There are many factors at play when a student’s mental health is negatively impacted. The root causes must be addressed and tackled. But the rise in student suicides also shows that there simply isn’t enough mental health support available.
Support is Lacking
Mark Salter, a spokesman for the Royal College of Psychiatrists (RCP), says:
We know that the government needs to do much more to stop people reaching the level of desperation where they take their own lives. Suicide is preventable … without proper resourcing and funding, we will not reduce suicide in England.
And this is the crux of the problem. Mental health is still not taken as seriously as physical health (known as ‘parity of esteem’). In fact, mental health services have seen major cuts in funding. With these kinds of cuts taking place, it’s no surprise that many students are finding themselves without help, with people on a waiting list for therapy for months on end.
While antidepressants are easily prescribed and work for many, the combination of antidepressants and therapy can be more effective, while for other students, therapy – instead of antidepressants – may be the way forward. Without the necessary treatment readily available, students will continue to suffer.
If students try to use university counselling services instead of the NHS, they may also find support lacking. Craig Thorley, IPPR senior research fellow, highlights that “many university services are overwhelmed by the level of demand”. Thorley added that universities “should make a firm commitment to drive up quality and increase access to support services”.
Labour MP Luciana Berger stresses that “the wellbeing of students cannot be an afterthought”, while Sir Anthony Seldon, vice-chancellor of the University of Buckingham, said:
Some vice-chancellors still think [mental health care] is not the business of universities and it’s just about development of the mind, but developing minds means nothing unless you also help people learn how to become settled down and ready to learn.

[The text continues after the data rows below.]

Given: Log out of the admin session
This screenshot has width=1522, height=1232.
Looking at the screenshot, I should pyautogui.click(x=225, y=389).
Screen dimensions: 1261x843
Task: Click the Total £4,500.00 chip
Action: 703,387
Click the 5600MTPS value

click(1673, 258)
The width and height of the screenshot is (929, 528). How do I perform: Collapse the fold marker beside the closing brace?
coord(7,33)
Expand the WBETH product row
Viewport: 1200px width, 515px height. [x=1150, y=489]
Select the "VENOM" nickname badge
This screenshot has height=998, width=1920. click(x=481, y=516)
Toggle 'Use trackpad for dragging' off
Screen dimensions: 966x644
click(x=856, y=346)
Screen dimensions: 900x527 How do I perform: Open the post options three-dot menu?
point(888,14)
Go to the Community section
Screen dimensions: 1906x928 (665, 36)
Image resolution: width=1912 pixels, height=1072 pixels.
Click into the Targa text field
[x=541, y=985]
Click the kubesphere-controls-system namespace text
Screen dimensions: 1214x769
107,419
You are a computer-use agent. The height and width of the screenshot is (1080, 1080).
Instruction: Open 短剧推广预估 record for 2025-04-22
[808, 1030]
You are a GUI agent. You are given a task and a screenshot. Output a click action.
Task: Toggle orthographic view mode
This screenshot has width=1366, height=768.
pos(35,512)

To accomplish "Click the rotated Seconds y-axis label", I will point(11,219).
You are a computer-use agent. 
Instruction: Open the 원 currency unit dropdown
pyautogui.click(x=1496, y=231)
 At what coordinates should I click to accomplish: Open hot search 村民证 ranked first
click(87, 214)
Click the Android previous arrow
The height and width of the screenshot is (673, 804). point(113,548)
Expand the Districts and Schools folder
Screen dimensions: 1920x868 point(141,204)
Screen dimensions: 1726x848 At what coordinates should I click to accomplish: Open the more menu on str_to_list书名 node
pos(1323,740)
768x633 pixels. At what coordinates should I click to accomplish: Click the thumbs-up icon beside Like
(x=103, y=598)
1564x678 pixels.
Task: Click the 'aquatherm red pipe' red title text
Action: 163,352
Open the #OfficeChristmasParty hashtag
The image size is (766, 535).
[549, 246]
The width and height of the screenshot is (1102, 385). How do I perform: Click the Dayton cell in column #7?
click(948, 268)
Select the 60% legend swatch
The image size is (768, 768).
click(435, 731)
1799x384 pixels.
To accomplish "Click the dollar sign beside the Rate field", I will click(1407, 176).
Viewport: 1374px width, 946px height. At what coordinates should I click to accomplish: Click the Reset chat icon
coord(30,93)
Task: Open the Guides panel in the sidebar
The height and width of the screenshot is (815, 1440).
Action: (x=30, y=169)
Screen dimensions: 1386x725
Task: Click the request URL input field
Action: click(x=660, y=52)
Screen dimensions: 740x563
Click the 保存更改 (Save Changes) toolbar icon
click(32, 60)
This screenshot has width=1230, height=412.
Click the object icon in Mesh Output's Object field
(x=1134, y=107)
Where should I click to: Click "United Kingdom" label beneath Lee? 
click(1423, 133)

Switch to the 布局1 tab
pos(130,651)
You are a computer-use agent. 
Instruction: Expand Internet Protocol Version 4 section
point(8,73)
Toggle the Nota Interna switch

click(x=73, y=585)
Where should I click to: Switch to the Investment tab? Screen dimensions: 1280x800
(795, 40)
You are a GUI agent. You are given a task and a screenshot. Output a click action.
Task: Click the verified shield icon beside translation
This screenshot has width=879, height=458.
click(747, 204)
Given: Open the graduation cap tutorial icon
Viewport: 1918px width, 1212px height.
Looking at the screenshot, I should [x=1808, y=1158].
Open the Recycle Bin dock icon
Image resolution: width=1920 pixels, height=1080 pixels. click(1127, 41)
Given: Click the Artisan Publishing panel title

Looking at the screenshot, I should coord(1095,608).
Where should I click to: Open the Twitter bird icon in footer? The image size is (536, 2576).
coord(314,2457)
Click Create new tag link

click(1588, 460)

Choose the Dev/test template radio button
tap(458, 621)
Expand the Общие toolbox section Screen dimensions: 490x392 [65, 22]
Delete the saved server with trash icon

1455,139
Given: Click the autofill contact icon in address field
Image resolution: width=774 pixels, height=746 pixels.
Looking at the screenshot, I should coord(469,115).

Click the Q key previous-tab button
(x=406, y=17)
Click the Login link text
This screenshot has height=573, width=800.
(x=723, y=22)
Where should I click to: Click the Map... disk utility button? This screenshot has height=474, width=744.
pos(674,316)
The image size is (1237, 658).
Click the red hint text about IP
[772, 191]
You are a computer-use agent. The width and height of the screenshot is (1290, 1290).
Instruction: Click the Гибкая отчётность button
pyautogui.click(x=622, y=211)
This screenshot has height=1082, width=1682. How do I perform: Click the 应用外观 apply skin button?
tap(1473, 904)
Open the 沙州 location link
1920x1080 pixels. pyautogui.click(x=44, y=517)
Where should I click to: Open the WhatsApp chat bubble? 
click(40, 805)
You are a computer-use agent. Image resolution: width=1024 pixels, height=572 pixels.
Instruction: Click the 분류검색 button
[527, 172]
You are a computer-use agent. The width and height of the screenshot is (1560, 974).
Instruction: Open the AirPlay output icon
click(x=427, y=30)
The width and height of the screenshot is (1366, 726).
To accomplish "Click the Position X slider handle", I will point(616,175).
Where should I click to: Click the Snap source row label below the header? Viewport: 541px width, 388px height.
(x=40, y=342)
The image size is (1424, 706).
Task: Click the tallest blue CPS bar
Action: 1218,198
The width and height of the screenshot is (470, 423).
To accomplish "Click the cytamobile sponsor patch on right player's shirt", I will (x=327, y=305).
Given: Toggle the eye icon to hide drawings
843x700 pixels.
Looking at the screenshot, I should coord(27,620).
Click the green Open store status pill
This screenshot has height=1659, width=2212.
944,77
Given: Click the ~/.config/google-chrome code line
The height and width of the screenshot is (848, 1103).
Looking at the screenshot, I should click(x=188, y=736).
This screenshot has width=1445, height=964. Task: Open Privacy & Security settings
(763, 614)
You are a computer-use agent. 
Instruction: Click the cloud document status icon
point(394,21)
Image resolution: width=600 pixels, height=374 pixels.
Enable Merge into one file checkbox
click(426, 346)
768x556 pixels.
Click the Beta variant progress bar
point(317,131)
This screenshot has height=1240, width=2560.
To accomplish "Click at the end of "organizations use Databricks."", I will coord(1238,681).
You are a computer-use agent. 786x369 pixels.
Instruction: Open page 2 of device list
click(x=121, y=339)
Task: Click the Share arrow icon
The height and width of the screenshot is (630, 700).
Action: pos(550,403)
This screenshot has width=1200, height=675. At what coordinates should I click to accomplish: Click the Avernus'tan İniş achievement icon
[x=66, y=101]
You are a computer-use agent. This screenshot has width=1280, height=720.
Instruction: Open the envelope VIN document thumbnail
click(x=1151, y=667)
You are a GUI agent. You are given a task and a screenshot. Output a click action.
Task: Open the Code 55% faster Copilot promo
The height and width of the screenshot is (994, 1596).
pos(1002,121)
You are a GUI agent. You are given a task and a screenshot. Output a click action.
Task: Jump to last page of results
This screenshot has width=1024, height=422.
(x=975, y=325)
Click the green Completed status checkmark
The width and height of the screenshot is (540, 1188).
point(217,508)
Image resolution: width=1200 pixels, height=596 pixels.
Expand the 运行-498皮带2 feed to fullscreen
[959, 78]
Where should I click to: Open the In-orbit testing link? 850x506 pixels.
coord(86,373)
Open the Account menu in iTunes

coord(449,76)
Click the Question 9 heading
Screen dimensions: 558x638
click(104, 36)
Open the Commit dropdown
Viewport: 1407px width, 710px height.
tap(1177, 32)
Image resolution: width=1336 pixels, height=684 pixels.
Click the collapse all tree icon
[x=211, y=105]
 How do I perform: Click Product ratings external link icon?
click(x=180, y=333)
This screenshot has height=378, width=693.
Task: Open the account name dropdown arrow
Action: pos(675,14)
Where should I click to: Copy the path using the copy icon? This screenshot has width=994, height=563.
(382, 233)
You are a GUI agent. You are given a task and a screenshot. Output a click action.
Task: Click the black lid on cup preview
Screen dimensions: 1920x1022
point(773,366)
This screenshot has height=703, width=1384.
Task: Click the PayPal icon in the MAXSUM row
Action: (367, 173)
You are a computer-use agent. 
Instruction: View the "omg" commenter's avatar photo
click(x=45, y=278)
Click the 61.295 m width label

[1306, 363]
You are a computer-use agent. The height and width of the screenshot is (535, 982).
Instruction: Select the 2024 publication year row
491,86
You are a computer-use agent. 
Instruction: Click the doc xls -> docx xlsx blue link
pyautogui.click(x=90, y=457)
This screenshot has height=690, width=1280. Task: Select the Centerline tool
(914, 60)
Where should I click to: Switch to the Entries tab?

Why We Need a ‘Zero Approach’ to Suicide
Suicide is preventable. No student should have to endure such a downward spiral that they feel compelled to take their own life. In 2015, Mersey Care became the first trust in the UK to adopt a Zero Suicide policy, committing to eliminating suicide from its care by 2020. All trusts should aim to eliminate suicide, not just reduce it, since the loss of someone to suicide is by no means inevitable, and when it happens, it is absolutely tragic and devastating. The UK government currently wants to reduce suicide by only 10% by 2020.
Even though effective and readily available treatment is lacking for many students, this doesn’t mean that help cannot be sought. As the saying goes, “A problem shared is a problem halved”. Unfortunately, there is still a great stigma attached to mental health issues, which leads many people to feel ashamed or embarrassed about speaking honestly and freely about their difficult thoughts and feelings. It can take immense bravery to speak up; but if you have a close relationship with someone who you can trust, simply having a chat can make a world of difference. Likewise, if you know someone who is struggling – a friend, partner, family member; whoever it may be – offering a listening ear can often be just what that person needs.